In this assignment, you will build a set of linux utilities but much simpler versions of common used commands like ls, cat, grep etc. We say simpler because to be mildly put the original are quite complicated! We will call each of these utilities slightly different to avoid confusion - wis-grep, wis-tar, wis-untar.

Learning Objectives:

Summary of what gets turned in:

Before beginning: Read this lab tutorial; it has some useful tips for programming in the C environment. Also read the hints document to help you get started.

wis-grep

The first utility you will build is called wis-grep, a variant of the UNIX tool grep. This tool looks through a file, line by line, trying to find a user-specified search term in the line. If a line has the word within it, the line is printed out, otherwise it is not.

Here is how a user would look for the term foo in the file bar.txt:

	prompt> ./wis-grep foo bar.txt
	this line has foo in it
	so does this foolish line; do you see where?
	even this line, which has barfood in it, will be printed.

For hints on how to get started you can read more about how to open a file and read it in the hints document.

Details

wis-tar and wis-untar

The next two utilities you will build are simpler versions of tar and untar, which are commonly used UNIX utilities to combine (or expand) a collection of files into one file (one file into a collection of files). This functionality is useful in a number of scenarios e.g. offering a single file to download for software. (If you’ve heard the phrase tarball, that comes from using tar!)

The input to your wis-tar program will be the name of the tar file followed by a list of files that need to be archived (Fun Fact: The name tar comes from tape archives!). Example:

  prompt> echo abcd > a.txt # creates the file a.txt
  prompt> echo efgh > b.txt # creates the file b.txt
  prompt> ./wis-tar test.tar a.txt b.txt

wis-tar format

For the purpose of this assignment we will use a simple file format for our tar file. Our format will be

  file1 name [100 bytes in ASCII] 
  file1 size [8 bytes as binary]
  contents of file1 [in ASCII]
  file2 name [100 bytes]
  file2 size [8 bytes]
  contents of file2 [in ASCII]
  ...

Here are a few points that will help you with your implementation

  1. You can assume that the files provided as an input exist in the directory where the program is run from (no need to handle ways to store pesky path names).
  2. You can also assume the files provided as inputs only contain ASCII characters.
  3. You can read more about how to find the size of a file in hints document.

Details

EXAMPLE: Lets look at a complete example to make sure we understand the format and how to understand the contents of a valid tar file. In the following example we first create a text file which contains the string hey. So its size is 3 (Remember this!).

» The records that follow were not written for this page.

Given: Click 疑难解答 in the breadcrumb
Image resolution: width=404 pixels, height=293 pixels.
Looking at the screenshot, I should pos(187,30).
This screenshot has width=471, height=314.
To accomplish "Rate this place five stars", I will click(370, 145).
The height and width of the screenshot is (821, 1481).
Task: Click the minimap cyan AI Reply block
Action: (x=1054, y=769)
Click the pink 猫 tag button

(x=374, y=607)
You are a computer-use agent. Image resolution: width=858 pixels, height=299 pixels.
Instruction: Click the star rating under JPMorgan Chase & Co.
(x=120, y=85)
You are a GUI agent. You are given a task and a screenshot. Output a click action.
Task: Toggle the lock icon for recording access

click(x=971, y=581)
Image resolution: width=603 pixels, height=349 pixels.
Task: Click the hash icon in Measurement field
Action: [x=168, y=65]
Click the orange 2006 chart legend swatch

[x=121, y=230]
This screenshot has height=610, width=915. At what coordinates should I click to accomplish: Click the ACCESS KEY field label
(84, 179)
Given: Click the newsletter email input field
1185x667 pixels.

Next we run wis-tar to create a.tar as shown below. Finally we print the contents of a.tar using hexdump, a utility to print the contents of a binary file. The comments to the right explain the output of hexdump. Remember that the bytes are represented in hexadecimal format, so handy table like this will help you lookup the ASCII values for strings. Try to see if you can decode the contents based on the comments on the right!

➜  p1a cat a.txt
hey%
➜  p1a ./wis-tar a.tar a.txt
➜  p1a hexdump -v a.tar
0000000 2e61 7874 0074 0000 0000 0000 0000 0000  --> The first five bytes here contain the file name a.txt
0000010 0000 0000 0000 0000 0000 0000 0000 0000
0000020 0000 0000 0000 0000 0000 0000 0000 0000
0000030 0000 0000 0000 0000 0000 0000 0000 0000
0000040 0000 0000 0000 0000 0000 0000 0000 0000
0000050 0000 0000 0000 0000 0000 0000 0000 0000  ---> We have padded using \0 till we hit 100 bytes
0000060 0000 0000 0003 0000 0000 0000 6568 0079  ---> The byte containing 03 indicates the file size is 3. Note that this is not in ASCII!
----------------------------------------------------> The last three bytes contain the string hey, the contents of the file

As you can see from the above description the fields in our tar file are packed together and there are no new lines or other separators between them.

wis-untar

As the name suggests, the wis-untar program will do the reverse of the wis-tar program. Here you will take in the name of an archive created using wis-tar and the program will create files corresponding to those in the archive in the same directory where the program is run from. For example

  prompt> ./wis-untar test.tar
  prompt> ls # should contain a.txt and b.txt

Details

Acknowledgments

The assignment borrows content from assignment 1 of Prof. Remzi Arpaci-Dusseau’s course in Spring 2018.